I think it is intended to cover something like this: D1 steals some goods, fences them and pays the money into D2s account. D2 withdraws some or all of that money and hands the withdrawn notes to D3. The effect of s 24A(8) is that D3 can be convicted of handling stolen goods provided he is dishonest etc (it doesn't matter whether D3 pays those notes into yet another account). Without s 24A(8) he could not be, because the actual notes received by D2 when he makes a withdrawal from his account are not stolen - they belonged to the bank and the bank paid them out pursuant to a contractual obligation to do so.
Original post by Eggs20
I am being serious £80000 has been put into my account

My head is telling me to tell the bank my heart is saying keep your mouth shut.

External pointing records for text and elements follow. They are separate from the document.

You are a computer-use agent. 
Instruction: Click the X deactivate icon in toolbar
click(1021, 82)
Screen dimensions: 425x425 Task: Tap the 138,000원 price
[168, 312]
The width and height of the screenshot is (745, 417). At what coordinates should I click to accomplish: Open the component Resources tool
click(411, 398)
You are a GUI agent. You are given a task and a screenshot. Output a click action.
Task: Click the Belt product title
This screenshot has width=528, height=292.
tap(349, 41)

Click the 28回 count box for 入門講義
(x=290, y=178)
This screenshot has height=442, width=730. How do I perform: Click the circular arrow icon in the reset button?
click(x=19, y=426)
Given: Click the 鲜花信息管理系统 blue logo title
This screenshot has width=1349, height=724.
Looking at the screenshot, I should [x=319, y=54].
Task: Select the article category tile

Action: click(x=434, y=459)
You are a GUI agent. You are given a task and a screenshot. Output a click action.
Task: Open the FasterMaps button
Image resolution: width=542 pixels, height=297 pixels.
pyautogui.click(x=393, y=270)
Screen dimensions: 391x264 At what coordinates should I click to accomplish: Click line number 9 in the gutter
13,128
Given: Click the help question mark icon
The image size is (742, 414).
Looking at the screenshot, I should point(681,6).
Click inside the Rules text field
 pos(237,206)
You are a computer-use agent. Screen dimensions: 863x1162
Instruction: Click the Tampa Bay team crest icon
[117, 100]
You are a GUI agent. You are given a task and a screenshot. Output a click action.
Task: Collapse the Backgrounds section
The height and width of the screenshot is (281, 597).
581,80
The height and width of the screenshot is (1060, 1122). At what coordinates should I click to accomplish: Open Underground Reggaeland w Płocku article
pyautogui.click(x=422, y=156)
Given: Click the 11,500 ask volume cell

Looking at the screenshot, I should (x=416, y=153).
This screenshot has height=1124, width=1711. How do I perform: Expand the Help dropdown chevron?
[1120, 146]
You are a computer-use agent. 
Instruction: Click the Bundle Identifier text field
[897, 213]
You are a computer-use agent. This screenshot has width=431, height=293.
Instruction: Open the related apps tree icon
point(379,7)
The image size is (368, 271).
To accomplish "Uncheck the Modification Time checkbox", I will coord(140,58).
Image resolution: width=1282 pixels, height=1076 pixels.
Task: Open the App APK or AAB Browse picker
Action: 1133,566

Tell the bank that there appears to have been a slight mishap in your bank account, and how it appears as if some money has been accidentally placed in there. If you're courteous about it, they'll probably give you a largeish sum of money for your honesty. That happened to me when I had 3,500 placed into my account. I told them about it, and they gave me £1,750 as a 'sweet gift' for my honesty :')
Original post by Forum User
I think it is intended to cover something like this: D1 steals some goods, fences them and pays the money into D2s account. D2 withdraws some or all of that money and hands the withdrawn notes to D3. The effect of s 24A(8) is that D3 can be convicted of handling stolen goods provided he is dishonest etc (it doesn't matter whether D3 pays those notes into yet another account). Without s 24A(8) he could not be, because the actual notes received by D2 when he makes a withdrawal from his account are not stolen - they belonged to the bank and the bank paid them out pursuant to a contractual obligation to do so.


Ahh, very good. The idea is that I shouldn't be reading s24A(8) as being in conjunction with s24A(2A)(d), it has nothing to do with that. (8) provides the ability to then prosecute for handling of stolen goods under s22, rather than an intention to expand the type of conduct covered by s24A?

That makes a lot more sense. Thanks indeed for taking the time to provide the links and the explanation.
Original post by TeenPolyglot
That happened to me when I had 3,500 placed into my account. I told them about it, and they gave me £1,750 as a 'sweet gift' for my honesty :':wink:


That sounds highly improbable. Commercial banks don't get to where they are by giving away money.
Original post by Eggs20
I could just take the 80000 and go to the casino and put it all on red. If it comes up I could let the bank know about their mistake and give the orignal 80000 back. If not just keep my mouth shut and act stupid if the bank ever come calling.


The Bank: Oh? You didn't realise you made an £80,000 withdrawal/made an online transaction for £80,000?

They would see that you've used it if you betted online or in a casino...
Reply 137
It was me. A gift from me to you.

Posted from TSR Mobile
Reply 138
Original post by ILovePancakes
Stfu I was going to say that..


too slow as always pancake eater.
Reply 139
Original post by SirMasterKey
The Bank: Oh? You didn't realise you made an £80,000 withdrawal/made an online transaction for £80,000?

They would see that you've used it if you betted online or in a casino...


I could say it wasn't me and it must be fraud.